To demonstrate just how powerful this revamped action can be, I’ve created a few example workflows that leverage some popular APIs. These examples don’t perform any sort of error handling, nor do they represent what the limits of Workflow are. Consider these workflows a starting point for building your own.

A word about API keys

Keep them secret, keep them safe.
– Gandalf the Grey hat

Interacting with an API almost always requires some sort of API key or token. This is usually a string of random characters that can be used to directly perform actions on behalf of your account. If someone were to obtain this, they can not only access your account information but also perform actions on your behalf.

If you create a workflow that you want to share, make sure to remove your API key from it beforehand!

GitHub: Create Gist

This is a workflow I’ve always wanted to create, and the new API support makes it possible.
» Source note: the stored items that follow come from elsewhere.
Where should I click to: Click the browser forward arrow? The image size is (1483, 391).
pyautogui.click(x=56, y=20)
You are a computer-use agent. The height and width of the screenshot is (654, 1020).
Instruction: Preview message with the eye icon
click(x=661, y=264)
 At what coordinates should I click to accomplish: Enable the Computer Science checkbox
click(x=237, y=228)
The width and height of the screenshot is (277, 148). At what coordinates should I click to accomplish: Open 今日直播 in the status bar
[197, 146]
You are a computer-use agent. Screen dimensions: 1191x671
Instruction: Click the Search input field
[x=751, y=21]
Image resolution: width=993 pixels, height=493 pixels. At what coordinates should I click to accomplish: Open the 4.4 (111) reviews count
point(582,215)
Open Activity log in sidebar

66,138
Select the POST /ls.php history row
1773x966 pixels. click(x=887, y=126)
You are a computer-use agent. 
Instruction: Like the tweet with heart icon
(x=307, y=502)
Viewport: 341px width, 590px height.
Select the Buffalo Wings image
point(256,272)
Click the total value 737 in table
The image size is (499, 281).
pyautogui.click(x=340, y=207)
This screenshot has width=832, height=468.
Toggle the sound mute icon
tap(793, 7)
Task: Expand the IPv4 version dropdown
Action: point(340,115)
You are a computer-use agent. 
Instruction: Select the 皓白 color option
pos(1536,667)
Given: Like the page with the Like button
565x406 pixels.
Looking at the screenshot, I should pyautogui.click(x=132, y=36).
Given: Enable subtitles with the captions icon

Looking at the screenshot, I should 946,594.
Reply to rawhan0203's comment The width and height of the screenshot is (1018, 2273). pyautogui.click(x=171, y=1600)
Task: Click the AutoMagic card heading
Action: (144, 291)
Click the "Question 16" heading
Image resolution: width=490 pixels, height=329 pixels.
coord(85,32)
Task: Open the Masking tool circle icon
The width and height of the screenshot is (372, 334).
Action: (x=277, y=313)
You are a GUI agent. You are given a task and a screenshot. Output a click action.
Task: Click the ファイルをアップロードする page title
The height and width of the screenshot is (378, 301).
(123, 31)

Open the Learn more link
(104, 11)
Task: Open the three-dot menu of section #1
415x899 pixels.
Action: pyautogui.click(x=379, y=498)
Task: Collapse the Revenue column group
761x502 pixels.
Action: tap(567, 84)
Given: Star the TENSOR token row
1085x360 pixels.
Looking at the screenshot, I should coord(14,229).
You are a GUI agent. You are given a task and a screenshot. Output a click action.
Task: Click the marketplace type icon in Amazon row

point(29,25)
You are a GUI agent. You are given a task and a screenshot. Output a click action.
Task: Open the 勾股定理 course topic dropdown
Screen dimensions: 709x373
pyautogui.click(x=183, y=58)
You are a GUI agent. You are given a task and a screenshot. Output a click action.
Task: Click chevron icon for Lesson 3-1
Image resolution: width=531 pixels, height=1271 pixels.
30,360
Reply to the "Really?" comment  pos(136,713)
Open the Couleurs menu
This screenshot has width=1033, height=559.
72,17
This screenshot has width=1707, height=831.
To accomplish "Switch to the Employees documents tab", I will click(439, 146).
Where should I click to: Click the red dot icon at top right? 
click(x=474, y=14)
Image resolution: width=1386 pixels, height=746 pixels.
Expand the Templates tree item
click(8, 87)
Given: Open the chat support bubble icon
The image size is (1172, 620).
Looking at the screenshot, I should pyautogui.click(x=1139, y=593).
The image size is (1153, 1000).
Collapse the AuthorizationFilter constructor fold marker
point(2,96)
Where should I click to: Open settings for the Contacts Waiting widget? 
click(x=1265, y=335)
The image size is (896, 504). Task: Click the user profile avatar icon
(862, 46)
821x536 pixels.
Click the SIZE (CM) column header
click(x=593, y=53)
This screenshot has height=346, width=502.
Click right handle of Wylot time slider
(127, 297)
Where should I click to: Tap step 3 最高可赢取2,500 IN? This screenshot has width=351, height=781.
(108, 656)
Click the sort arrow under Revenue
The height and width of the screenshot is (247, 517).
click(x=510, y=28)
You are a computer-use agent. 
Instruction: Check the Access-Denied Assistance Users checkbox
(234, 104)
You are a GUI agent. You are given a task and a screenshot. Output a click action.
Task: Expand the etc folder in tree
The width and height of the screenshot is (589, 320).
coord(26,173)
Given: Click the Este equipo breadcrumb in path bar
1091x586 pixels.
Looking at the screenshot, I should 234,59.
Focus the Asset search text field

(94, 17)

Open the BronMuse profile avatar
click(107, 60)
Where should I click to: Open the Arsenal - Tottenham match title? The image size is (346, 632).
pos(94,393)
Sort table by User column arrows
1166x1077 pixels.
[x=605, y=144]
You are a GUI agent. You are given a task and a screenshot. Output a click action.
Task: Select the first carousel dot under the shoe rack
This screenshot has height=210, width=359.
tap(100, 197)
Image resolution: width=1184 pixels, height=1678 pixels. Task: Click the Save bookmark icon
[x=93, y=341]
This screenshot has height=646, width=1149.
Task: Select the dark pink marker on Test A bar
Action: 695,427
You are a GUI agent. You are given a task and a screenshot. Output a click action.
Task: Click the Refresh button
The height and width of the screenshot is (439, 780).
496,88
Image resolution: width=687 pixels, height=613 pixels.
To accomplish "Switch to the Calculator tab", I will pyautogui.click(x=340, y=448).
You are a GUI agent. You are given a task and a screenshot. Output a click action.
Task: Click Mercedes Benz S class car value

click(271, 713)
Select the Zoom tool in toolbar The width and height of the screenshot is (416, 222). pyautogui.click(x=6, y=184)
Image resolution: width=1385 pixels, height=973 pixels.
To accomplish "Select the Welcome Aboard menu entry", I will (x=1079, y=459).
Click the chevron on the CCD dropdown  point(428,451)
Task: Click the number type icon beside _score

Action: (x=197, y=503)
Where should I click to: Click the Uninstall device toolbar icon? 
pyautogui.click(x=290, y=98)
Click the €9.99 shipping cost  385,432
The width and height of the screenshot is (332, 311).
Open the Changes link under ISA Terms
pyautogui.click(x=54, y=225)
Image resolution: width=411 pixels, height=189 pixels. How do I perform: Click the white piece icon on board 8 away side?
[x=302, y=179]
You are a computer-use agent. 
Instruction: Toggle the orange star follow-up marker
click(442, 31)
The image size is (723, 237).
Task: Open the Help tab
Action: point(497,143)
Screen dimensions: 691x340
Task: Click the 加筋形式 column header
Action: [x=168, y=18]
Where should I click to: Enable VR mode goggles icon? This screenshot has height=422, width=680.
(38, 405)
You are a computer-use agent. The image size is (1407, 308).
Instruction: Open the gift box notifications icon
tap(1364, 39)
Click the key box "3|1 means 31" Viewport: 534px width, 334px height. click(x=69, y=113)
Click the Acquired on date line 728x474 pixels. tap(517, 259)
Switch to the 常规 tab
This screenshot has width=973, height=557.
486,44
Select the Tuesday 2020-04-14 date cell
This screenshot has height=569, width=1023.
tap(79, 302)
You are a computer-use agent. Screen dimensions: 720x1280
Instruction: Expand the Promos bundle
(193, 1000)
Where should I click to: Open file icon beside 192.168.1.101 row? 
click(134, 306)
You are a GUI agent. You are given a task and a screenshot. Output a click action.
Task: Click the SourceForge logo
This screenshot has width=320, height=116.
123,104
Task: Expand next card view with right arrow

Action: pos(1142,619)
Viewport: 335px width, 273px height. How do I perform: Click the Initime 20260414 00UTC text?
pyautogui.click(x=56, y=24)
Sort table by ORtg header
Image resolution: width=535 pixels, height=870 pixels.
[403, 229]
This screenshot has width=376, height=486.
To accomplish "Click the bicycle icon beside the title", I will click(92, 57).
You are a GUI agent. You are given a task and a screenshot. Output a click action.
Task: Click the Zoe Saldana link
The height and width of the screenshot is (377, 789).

Gists are great to share small pieces of text information, such as code snippets or scripts. This action extension workflow accepts files of any type (though they must be text-based) and creates a gist using the GitHub API.

You need to create a GitHub personal access token before you can use this workflow. GitHub allows you to create multiple access tokens with different permissions. For the purpose of this workflow, I recommend creating a token that can only be used to work with gists.

Stripe: Get Recent Charges

Stripe is a payments platform that’s built for developers. This workflow retrieves some basic information about the last three charges processed on your Stripe account, such as:

  • Charge ID
  • Amount
  • Last four digits of the card used

To use this workflow yourself, include your test or live secret API key, depending on whether you want to retrieve test or live payment information.

Stripe: Create a Payment

This is an excellent demonstration of Workflow’s API support–use Workflow as a point-of-sale device! This workflow prompts you to enter credit card information and an amount to charge, along with some additional information, then creates a payment.

Create a payment on Stripe using Workflow

A notification is displayed once the payment has been processed and a link to the payment in your Stripe Dashboard is copied to the clipboard.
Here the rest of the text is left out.